(PROVIDED INFORMATION begins)
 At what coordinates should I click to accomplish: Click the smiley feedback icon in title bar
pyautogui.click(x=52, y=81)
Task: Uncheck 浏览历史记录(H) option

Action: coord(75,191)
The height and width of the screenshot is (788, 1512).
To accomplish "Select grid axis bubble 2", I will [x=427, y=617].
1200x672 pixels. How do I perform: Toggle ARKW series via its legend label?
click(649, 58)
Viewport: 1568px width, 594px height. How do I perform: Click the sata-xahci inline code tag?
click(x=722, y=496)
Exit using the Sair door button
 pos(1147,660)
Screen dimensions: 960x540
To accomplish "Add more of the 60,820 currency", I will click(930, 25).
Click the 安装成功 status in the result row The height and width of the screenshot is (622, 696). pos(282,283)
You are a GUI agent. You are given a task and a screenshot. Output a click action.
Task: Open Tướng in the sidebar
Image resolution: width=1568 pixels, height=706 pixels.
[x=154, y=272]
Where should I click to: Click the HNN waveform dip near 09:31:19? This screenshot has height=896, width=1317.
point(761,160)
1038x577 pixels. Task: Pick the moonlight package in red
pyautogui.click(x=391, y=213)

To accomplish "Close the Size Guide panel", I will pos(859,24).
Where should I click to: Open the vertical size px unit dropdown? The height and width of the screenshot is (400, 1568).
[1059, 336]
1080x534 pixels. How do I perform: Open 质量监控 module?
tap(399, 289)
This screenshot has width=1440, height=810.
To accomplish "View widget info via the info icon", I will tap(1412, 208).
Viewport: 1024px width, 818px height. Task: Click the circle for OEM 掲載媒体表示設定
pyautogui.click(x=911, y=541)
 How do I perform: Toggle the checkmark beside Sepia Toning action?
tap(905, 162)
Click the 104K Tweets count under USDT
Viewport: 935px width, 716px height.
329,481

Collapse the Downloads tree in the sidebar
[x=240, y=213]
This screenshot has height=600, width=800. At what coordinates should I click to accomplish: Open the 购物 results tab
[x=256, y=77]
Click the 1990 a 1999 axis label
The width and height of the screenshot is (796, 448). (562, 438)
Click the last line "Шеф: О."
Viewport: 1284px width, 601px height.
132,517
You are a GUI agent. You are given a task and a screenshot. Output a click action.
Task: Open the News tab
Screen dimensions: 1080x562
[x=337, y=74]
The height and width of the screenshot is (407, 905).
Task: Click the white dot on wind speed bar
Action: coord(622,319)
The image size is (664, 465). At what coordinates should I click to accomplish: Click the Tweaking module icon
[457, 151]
(PROVIDED INFORMATION ends)
REQUIRED WORK
What's needed is a word-for-word restatement of all the entries.

SOLUTION FOR THIS EXERCISE
 At what coordinates should I click to accomplish: Click the smiley feedback icon in title bar
pyautogui.click(x=52, y=81)
Task: Uncheck 浏览历史记录(H) option

Action: coord(75,191)
The height and width of the screenshot is (788, 1512).
To accomplish "Select grid axis bubble 2", I will [x=427, y=617].
1200x672 pixels. How do I perform: Toggle ARKW series via its legend label?
click(649, 58)
Viewport: 1568px width, 594px height. How do I perform: Click the sata-xahci inline code tag?
click(x=722, y=496)
Exit using the Sair door button
 pos(1147,660)
Screen dimensions: 960x540
To accomplish "Add more of the 60,820 currency", I will click(930, 25).
Click the 安装成功 status in the result row The height and width of the screenshot is (622, 696). pos(282,283)
You are a GUI agent. You are given a task and a screenshot. Output a click action.
Task: Open Tướng in the sidebar
Image resolution: width=1568 pixels, height=706 pixels.
[x=154, y=272]
Where should I click to: Click the HNN waveform dip near 09:31:19? This screenshot has height=896, width=1317.
point(761,160)
1038x577 pixels. Task: Pick the moonlight package in red
pyautogui.click(x=391, y=213)

To accomplish "Close the Size Guide panel", I will pos(859,24).
Where should I click to: Open the vertical size px unit dropdown? The height and width of the screenshot is (400, 1568).
[1059, 336]
1080x534 pixels. How do I perform: Open 质量监控 module?
tap(399, 289)
This screenshot has width=1440, height=810.
To accomplish "View widget info via the info icon", I will tap(1412, 208).
Viewport: 1024px width, 818px height. Task: Click the circle for OEM 掲載媒体表示設定
pyautogui.click(x=911, y=541)
 How do I perform: Toggle the checkmark beside Sepia Toning action?
tap(905, 162)
Click the 104K Tweets count under USDT
Viewport: 935px width, 716px height.
329,481

Collapse the Downloads tree in the sidebar
[x=240, y=213]
This screenshot has height=600, width=800. At what coordinates should I click to accomplish: Open the 购物 results tab
[x=256, y=77]
Click the 1990 a 1999 axis label
The width and height of the screenshot is (796, 448). (562, 438)
Click the last line "Шеф: О."
Viewport: 1284px width, 601px height.
132,517
You are a GUI agent. You are given a task and a screenshot. Output a click action.
Task: Open the News tab
Screen dimensions: 1080x562
[x=337, y=74]
The height and width of the screenshot is (407, 905).
Task: Click the white dot on wind speed bar
Action: coord(622,319)
The image size is (664, 465). At what coordinates should I click to accomplish: Click the Tweaking module icon
[457, 151]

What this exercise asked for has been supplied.